--- Task set ---
[A] According to the abstracts, the last step in the biosynthesis of which antibiotic is catalyzed by HppE?
[B] Copy everything in the abstracts from "In Vitro Stepwise" down to "for isocyanide formation.".

---- Given text

Structure-Guided Reprogramming of a Hydroxylase To Halogenate Its Small Molecule Substrate

Enzymatic installation of chlorine/bromine into unactivated carbon centers provides a versatile, selective, and environmentally friendly alternative to chemical halogenation. Iron(II) and 2-(oxo)-glutarate (FeII/2OG)-dependent halogenases are powerful biocatalysts that are capable of cleaving aliphatic C-H bonds to introduce useful functional groups, including halogens. Using the structure of the Fe/2OG halogenase, WelO5, in complex with its small molecule substrate, we identified a similar N-acyl amino acid hydroxylase, SadA, and reprogrammed it to halogenate its substrate, thereby generating a new chiral haloalkyl center. The work highlights the potential of FeII/2OG enzymes as platforms for development of novel stereospecific catalysts for late-stage C-H functionalization.

Mechanistic Consequences of Chiral Radical Clock Probes: Analysis of the Mononuclear Non-Heme Iron Enzyme HppE with 2-Hydroxy-3-methylenecyclopropyl Radical Clock Substrates

(S)-2-Hydroxypropylphosphonic acid [(S)-HPP] epoxidase (HppE) is a mononuclear iron enzyme that catalyzes the last step in the biosynthesis of the antibiotic fosfomycin. HppE also processes the (R)-enantiomer of HPP but converts it to 2-oxo-propylphosphonic acid. In this study, all four stereoisomers of 3-methylenecyclopropyl-containing substrate analogues, (2R, 3R)-8, (2R, 3S)-8, (2S, 3R)-8, and (2S, 3S)-8, were synthesized and used as radical probes to investigate the mechanism of the HppE-catalyzed reaction. Upon treatment with HppE, (2S, 3R)-8 and (2S, 3S)-8 were converted via a C1 radical intermediate to the corresponding epoxide products, as anticipated. In contrast, incubation of HppE with (2R, 3R)-8 led to enzyme inactivation, and incubation of HppE with (2R, 3S)-8 yielded the 2-keto product. The former finding is consistent with the formation of a C2 radical intermediate, where the inactivation is likely triggered by radical-induced ring cleavage of the methylenecyclopropyl group. Reaction with (2R, 3S)-8 is predicted to also proceed via a C2 radical intermediate, but no enzyme inactivation and no ring-opened product were detected. These results strongly suggest that an internal electron transfer to the iron center subsequent to C–H homolysis competes with ring-opening in the processing of the C2 radical intermediate. The different outcomes of the reactions with (2R, 3R)-8 and (2R, 3S)-8 demonstrate the need to carefully consider the chirality of substituted cyclopropyl groups as radical reporting groups in studies of enzymatic mechanisms.

In Vitro Stepwise Reconstitution of Amino Acid Derived Vinyl Isocyanide Biosynthesis: Detection of an Elusive Intermediate

In vitro reconstitution of a newly discovered isonitrile synthase (AmbI1 and AmbI2) and the detection of an elusive intermediate (S)-3-(1H-indol-3-yl)-2-isocyanopropanoic acid 1 in indolyl vinyl isocyanide biogenesis are reported. The characterization of iron/2-oxoglutarate (Fe/2OG) dependent desaturases IsnB and AmbI3 sheds light on the possible mechanism underlying stereoselective alkene installation to complete the biosynthesis of (E)- and (Z)-3-(2-isocyanovinyl)-1H-indole 2 and 5. Establishment of a tractable isonitrile synthase system (AmbI1 and AmbI2) paves the way to elucidate the enigmatic enzyme mechanism for isocyanide formation.

--------
---- Records

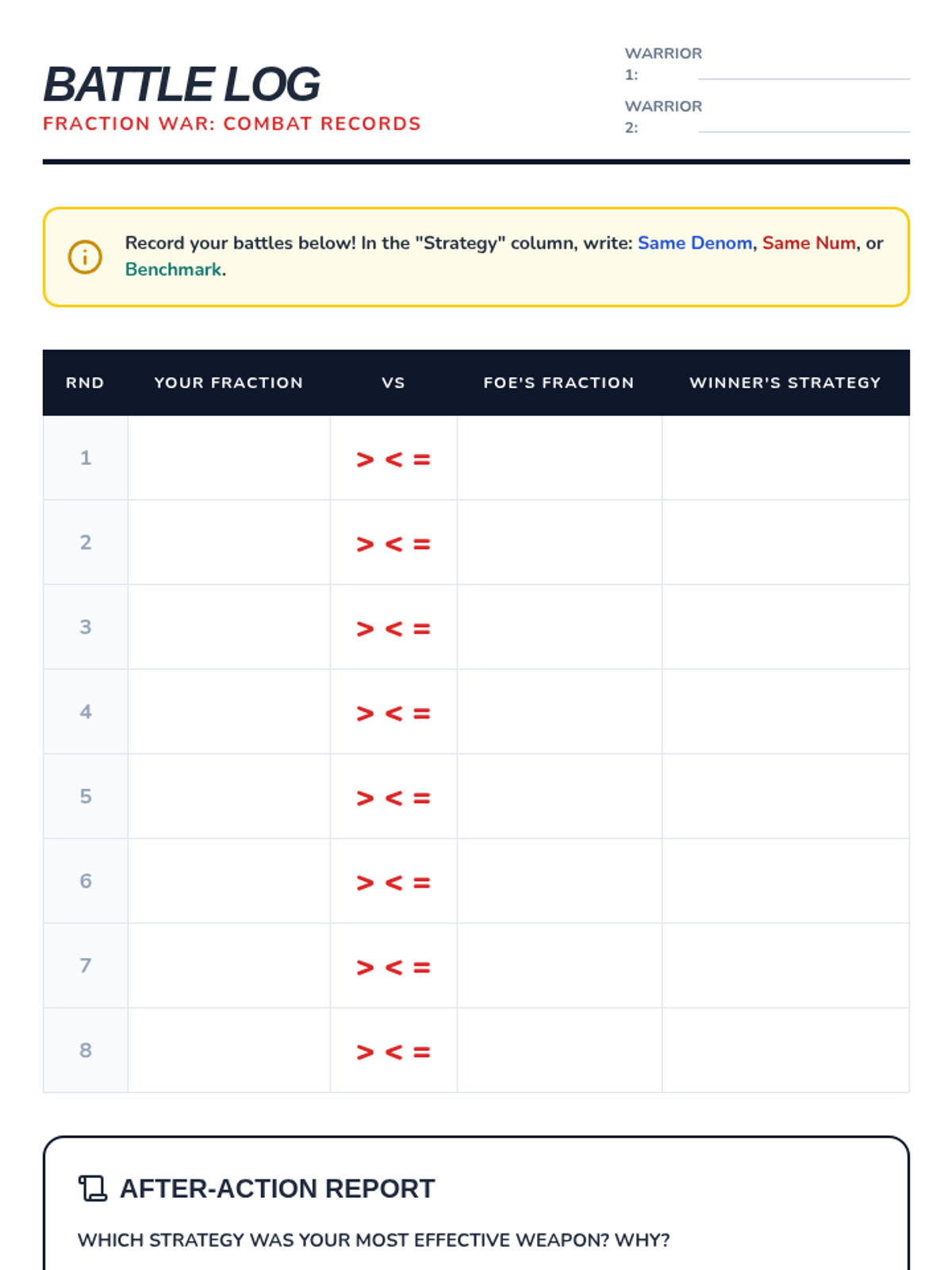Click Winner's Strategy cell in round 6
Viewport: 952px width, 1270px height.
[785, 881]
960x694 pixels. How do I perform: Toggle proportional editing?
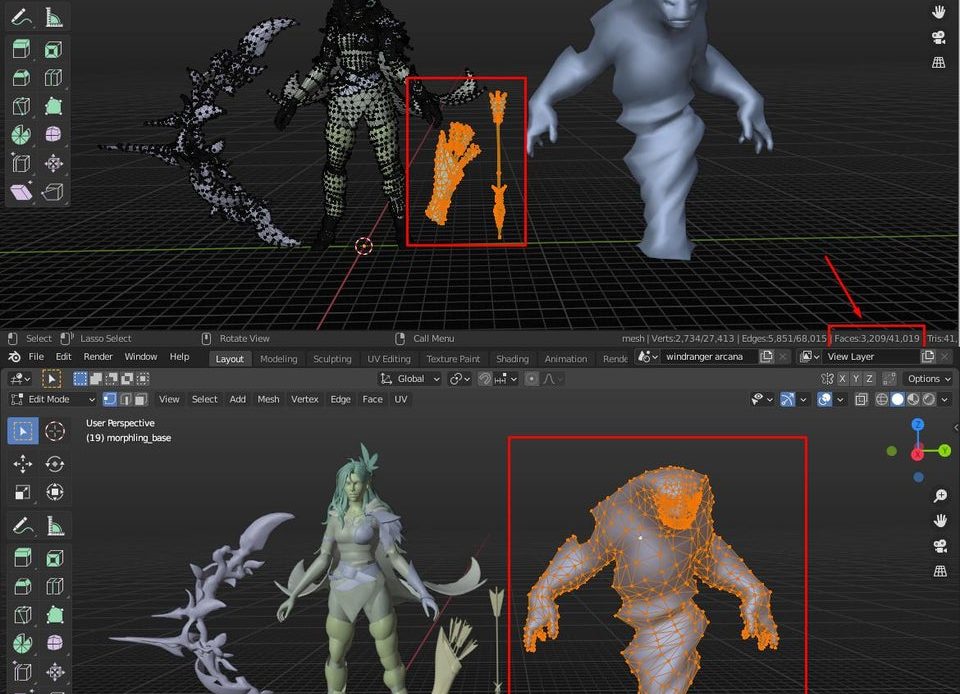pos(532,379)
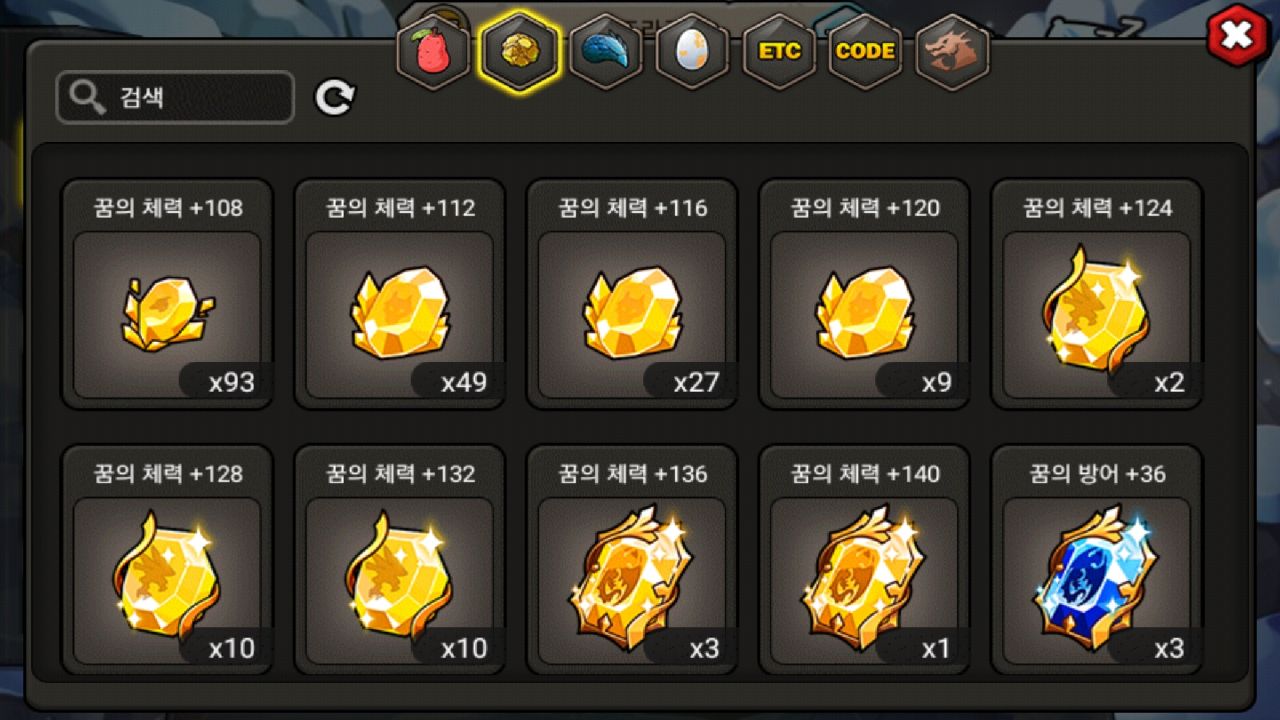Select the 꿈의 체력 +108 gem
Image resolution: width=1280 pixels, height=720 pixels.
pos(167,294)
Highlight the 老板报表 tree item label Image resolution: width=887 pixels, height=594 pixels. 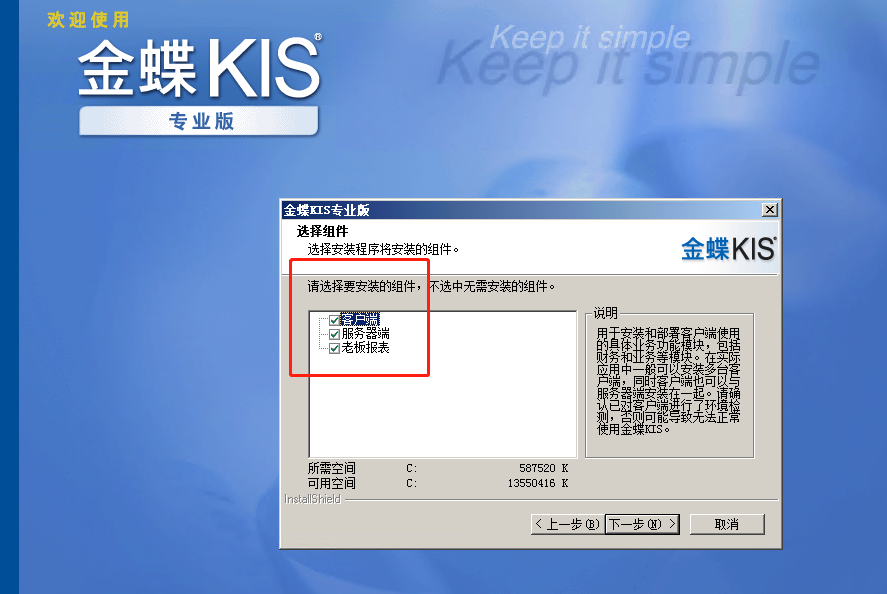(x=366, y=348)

--------

--- Answers to this exercise ---
[A] Fosfomycin

[B]
In Vitro Stepwise Reconstitution of Amino Acid Derived Vinyl Isocyanide Biosynthesis: Detection of an Elusive Intermediate

In vitro reconstitution of a newly discovered isonitrile synthase (AmbI1 and AmbI2) and the detection of an elusive intermediate (S)-3-(1H-indol-3-yl)-2-isocyanopropanoic acid 1 in indolyl vinyl isocyanide biogenesis are reported. The characterization of iron/2-oxoglutarate (Fe/2OG) dependent desaturases IsnB and AmbI3 sheds light on the possible mechanism underlying stereoselective alkene installation to complete the biosynthesis of (E)- and (Z)-3-(2-isocyanovinyl)-1H-indole 2 and 5. Establishment of a tractable isonitrile synthase system (AmbI1 and AmbI2) paves the way to elucidate the enigmatic enzyme mechanism for isocyanide formation.